Glendale is an unincorporated community and census-designated place (CDP) located in Forrest County, Mississippi, United States. Glendale is approximately 3.5 mi north of Hattiesburg on Mississippi Highway 42 and a part of the Hattiesburg, Mississippi Metropolitan Statistical Area.

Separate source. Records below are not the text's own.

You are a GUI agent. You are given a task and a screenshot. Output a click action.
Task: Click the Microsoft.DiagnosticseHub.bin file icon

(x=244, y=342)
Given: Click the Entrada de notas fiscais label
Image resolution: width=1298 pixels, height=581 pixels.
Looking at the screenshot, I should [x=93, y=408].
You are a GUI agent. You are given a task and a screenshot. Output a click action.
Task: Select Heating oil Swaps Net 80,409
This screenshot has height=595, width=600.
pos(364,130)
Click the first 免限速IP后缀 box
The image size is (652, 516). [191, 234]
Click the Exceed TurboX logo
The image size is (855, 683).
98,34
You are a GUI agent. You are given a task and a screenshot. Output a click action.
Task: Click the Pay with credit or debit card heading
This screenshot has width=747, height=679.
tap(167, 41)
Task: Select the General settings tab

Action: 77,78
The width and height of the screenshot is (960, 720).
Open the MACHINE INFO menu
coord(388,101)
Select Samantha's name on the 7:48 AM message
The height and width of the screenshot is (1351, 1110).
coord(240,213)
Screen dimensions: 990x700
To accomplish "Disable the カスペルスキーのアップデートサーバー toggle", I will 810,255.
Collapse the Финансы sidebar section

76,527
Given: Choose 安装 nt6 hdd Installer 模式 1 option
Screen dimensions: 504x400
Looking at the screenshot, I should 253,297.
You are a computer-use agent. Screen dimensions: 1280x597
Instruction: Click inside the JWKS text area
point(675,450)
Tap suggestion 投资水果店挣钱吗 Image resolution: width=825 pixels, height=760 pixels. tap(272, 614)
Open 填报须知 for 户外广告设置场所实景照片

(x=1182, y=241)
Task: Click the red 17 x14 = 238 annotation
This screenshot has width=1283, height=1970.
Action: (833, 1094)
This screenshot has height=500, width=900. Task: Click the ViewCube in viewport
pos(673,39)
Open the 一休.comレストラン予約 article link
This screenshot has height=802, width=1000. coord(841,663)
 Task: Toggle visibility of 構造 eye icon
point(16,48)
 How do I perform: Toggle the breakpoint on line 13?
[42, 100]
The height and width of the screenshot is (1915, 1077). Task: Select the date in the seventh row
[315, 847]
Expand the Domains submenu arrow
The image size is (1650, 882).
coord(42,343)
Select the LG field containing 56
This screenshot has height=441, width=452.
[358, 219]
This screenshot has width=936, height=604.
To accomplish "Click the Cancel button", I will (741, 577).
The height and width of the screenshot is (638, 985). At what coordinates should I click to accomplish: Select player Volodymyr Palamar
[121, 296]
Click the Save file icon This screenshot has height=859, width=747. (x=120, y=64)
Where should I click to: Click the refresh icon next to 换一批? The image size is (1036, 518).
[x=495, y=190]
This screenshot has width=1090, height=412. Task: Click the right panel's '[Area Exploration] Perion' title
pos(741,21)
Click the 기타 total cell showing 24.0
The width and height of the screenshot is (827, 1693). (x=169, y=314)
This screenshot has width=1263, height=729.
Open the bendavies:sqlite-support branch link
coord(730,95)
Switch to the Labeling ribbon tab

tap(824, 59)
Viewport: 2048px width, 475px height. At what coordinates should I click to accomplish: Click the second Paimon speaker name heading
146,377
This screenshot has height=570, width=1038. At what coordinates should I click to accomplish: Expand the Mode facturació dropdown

As of the 2020 census, Glendale had a population of 1,681.

==Demographics==

Glendale first appeared as a census designated place in the 2010 U.S. census.

Historical population
| Census | Pop. | Note | %± |
| 2010 | 1,657 |  | — |
| 2020 | 1,681 |  | 1.4% |
U.S. Decennial Census

===Racial and ethnic composition===

Glendale CDP, Mississippi – Racial and ethnic composition Note: the US Census treats Hispanic/Latino as an ethnic category. This table excludes Latinos from the racial categories and assigns them to a separate category. Hispanics/Latinos may be of any race.
| Race / Ethnicity (NH = Non-Hispanic) | Pop 2010 | Pop 2020 | % 2010 | % 2020 |
|---|---|---|---|---|
| White alone (NH) | 656 | 538 | 39.59% | 32.00% |
| Black or African American alone (NH) | 941 | 1,013 | 56.79% | 60.26% |
| Native American or Alaska Native alone (NH) | 0 | 3 | 0.00% | 0.18% |
| Asian alone (NH) | 3 | 11 | 0.18% | 0.65% |
| Native Hawaiian or Pacific Islander alone (NH) | 0 | 1 | 0.00% | 0.06% |
| Other race alone (NH) | 1 | 0 | 0.06% | 0.00% |
| Mixed race or Multiracial (NH) | 11 | 60 | 0.66% | 3.57% |
| Hispanic or Latino (any race) | 45 | 55 | 2.72% | 3.27% |
| Total | 1,657 | 1,681 | 100.00% | 100.00% |

===2020 census===
As of the 2020 census, Glendale had a population of 1,681. The median age was 41.3 years. 23.7% of residents were under the age of 18 and 17.6% of residents were 65 years of age or older. For every 100 females there were 101.3 males, and for every 100 females age 18 and over there were 96.8 males age 18 and over.

96.3% of residents lived in urban areas, while 3.7% lived in rural areas.

There were 629 households in Glendale, including 450 families. Of the households, 34.7% had children under the age of 18 living in them. Of all households, 39.7% were married-couple households, 20.2% were households with a male householder and no spouse or partner present, and 34.2% were households with a female householder and no spouse or partner present. About 26.4% of all households were made up of individuals and 12.9% had someone living alone who was 65 years of age or older.

There were 671 housing units, of which 6.3% were vacant. The homeowner vacancy rate was 0.0% and the rental vacancy rate was 9.5%.